Given request: Retype each of the items below word for word, with the same line breaks, spacing and punctuation.

Exercise material:
——————————

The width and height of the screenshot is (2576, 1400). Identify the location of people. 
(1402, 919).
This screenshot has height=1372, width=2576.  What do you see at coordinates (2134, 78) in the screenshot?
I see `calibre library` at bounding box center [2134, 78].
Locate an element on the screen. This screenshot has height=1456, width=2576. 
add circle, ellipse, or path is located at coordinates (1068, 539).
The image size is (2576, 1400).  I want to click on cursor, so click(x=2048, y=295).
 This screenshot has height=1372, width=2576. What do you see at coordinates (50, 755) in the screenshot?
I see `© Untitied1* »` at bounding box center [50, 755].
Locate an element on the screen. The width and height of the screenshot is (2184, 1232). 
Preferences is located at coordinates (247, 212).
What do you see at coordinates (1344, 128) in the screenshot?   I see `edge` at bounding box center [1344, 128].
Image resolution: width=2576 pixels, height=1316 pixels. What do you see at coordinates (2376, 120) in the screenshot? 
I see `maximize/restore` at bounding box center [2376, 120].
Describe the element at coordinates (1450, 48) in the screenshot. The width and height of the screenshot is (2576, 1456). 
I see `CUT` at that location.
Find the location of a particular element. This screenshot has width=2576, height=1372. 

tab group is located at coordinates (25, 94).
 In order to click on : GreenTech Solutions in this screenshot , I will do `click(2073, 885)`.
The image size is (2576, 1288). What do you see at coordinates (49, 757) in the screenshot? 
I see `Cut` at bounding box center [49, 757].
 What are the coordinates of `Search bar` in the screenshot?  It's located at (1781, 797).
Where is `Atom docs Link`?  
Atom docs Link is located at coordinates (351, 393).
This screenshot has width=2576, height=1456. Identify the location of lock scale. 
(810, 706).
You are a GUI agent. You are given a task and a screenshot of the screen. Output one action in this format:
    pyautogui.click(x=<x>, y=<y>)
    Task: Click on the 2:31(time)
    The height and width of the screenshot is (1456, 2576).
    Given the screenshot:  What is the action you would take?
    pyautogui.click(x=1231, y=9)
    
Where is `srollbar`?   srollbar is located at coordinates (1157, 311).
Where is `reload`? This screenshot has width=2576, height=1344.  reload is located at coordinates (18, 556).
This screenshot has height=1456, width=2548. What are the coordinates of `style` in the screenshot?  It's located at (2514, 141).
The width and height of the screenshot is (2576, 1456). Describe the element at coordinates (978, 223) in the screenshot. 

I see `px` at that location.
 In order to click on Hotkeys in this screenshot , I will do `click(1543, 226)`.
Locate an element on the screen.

——————————

Answer to this exercise:
The width and height of the screenshot is (2576, 1400). Identify the location of people. 
(1402, 919).
This screenshot has height=1372, width=2576.  What do you see at coordinates (2134, 78) in the screenshot?
I see `calibre library` at bounding box center [2134, 78].
Locate an element on the screen. This screenshot has height=1456, width=2576. 
add circle, ellipse, or path is located at coordinates (1068, 539).
The image size is (2576, 1400).  I want to click on cursor, so click(x=2048, y=295).
 This screenshot has height=1372, width=2576. What do you see at coordinates (50, 755) in the screenshot?
I see `© Untitied1* »` at bounding box center [50, 755].
Locate an element on the screen. The width and height of the screenshot is (2184, 1232). 
Preferences is located at coordinates (247, 212).
What do you see at coordinates (1344, 128) in the screenshot?   I see `edge` at bounding box center [1344, 128].
Image resolution: width=2576 pixels, height=1316 pixels. What do you see at coordinates (2376, 120) in the screenshot? 
I see `maximize/restore` at bounding box center [2376, 120].
Describe the element at coordinates (1450, 48) in the screenshot. The width and height of the screenshot is (2576, 1456). 
I see `CUT` at that location.
Find the location of a particular element. This screenshot has width=2576, height=1372. 

tab group is located at coordinates (25, 94).
 In order to click on : GreenTech Solutions in this screenshot , I will do `click(2073, 885)`.
The image size is (2576, 1288). What do you see at coordinates (49, 757) in the screenshot? 
I see `Cut` at bounding box center [49, 757].
 What are the coordinates of `Search bar` in the screenshot?  It's located at (1781, 797).
Where is `Atom docs Link`?  
Atom docs Link is located at coordinates (351, 393).
This screenshot has width=2576, height=1456. Identify the location of lock scale. 
(810, 706).
You are a GUI agent. You are given a task and a screenshot of the screen. Output one action in this format:
    pyautogui.click(x=<x>, y=<y>)
    Task: Click on the 2:31(time)
    The height and width of the screenshot is (1456, 2576).
    Given the screenshot:  What is the action you would take?
    pyautogui.click(x=1231, y=9)
    
Where is `srollbar`?   srollbar is located at coordinates (1157, 311).
Where is `reload`? This screenshot has width=2576, height=1344.  reload is located at coordinates (18, 556).
This screenshot has height=1456, width=2548. What are the coordinates of `style` in the screenshot?  It's located at (2514, 141).
The width and height of the screenshot is (2576, 1456). Describe the element at coordinates (978, 223) in the screenshot. 

I see `px` at that location.
 In order to click on Hotkeys in this screenshot , I will do `click(1543, 226)`.
Locate an element on the screen.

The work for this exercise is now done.